Mientras tanto, el torneo avanza hacia la fase en la que todo se decide a la vez. Ya estamos en el tramo de últimos partidos de grupo, con horarios simultáneos, radios encendidas y oídos pendientes de lo que ocurra en otros estadios. Bosnia y Herzegovina–Qatar se juega al mismo tiempo, aunque Will Unwin ya se encarga de vigilarlo para que el resto pueda concentrarse en la batalla por el liderato.
Lejos de Vancouver, Inglaterra vive su propio viaje emocional. Tras el vendaval ante Croacia, buena parte del ecosistema mediático inglés se apresuró a coronar al equipo de Thomas Tuchel como candidato inevitable al título. Bastó un 0-0 soporífero ante Ghana para que el péndulo regresara al lugar de siempre: quejas, dudas, la sensación de que “esta” es la verdadera Inglaterra, la que se atasca justo cuando se esperaba un golpe de autoridad. Harry Kane ya mira a Panamá, Tuchel pide no cargar a Bukayo Saka con demasiada presión y el país se reconcilia, a su manera, con la rutina de la decepción.
En Vancouver, el clima es distinto. Canadá quiere demostrar que la goleada a Qatar no fue una excentricidad de anfitrión, sino un punto de partida. Suiza aspira a confirmar que su acelerón final ante Bosnia y Herzegovina fue una muestra de oficio, no un simple arreón aislado.

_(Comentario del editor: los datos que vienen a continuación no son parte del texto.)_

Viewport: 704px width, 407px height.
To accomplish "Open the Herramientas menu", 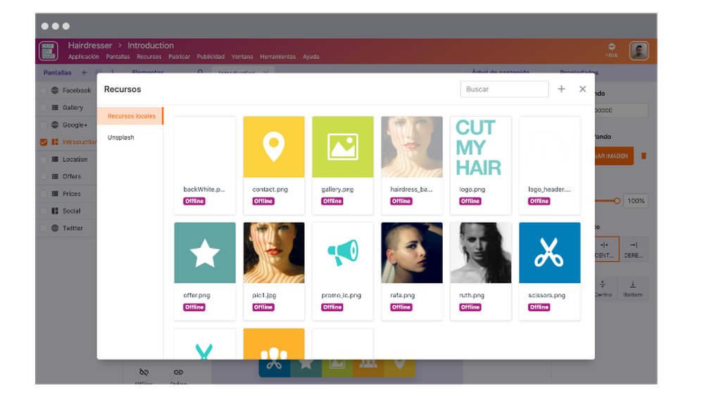I will coord(278,56).
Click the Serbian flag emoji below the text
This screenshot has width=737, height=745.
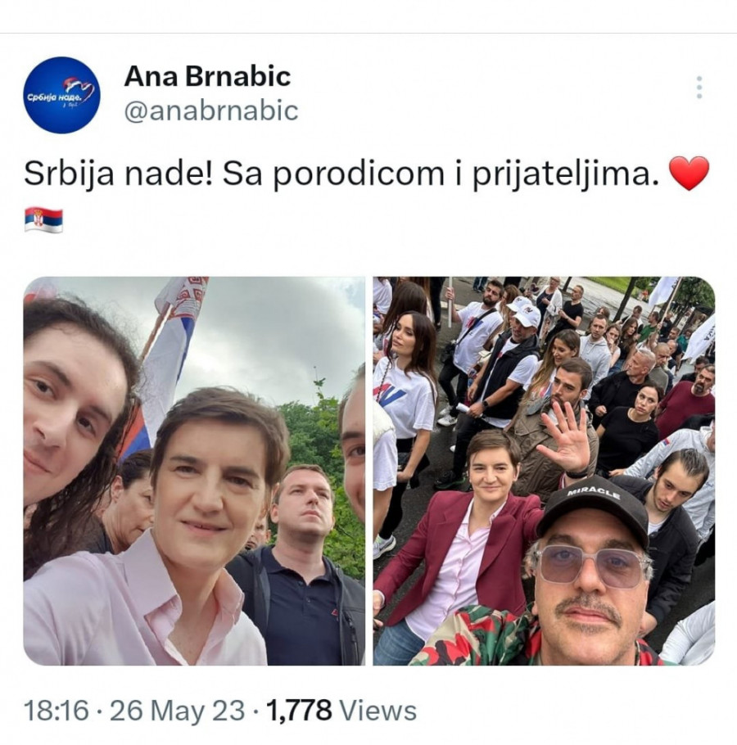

El árbitro será el brasileño Ramon Abatti. El escenario, un estadio donde ya se ha visto caer récords “como confeti en el aire”, como escribió Joe Callaghan. El contexto, un Mundial en el que un 6-0 ya ha cambiado la forma en que un país entero mira a su selección.
Queda una pregunta flotando sobre el césped de Vancouver: ¿quién se quedará para escribir el próximo capítulo en casa y quién tendrá que empacar rumbo a Los Ángeles? El primer puesto no da títulos, pero puede marcar el camino de todo un torneo. Y esta noche, ni Suiza ni Canadá están dispuestas a regalarlo.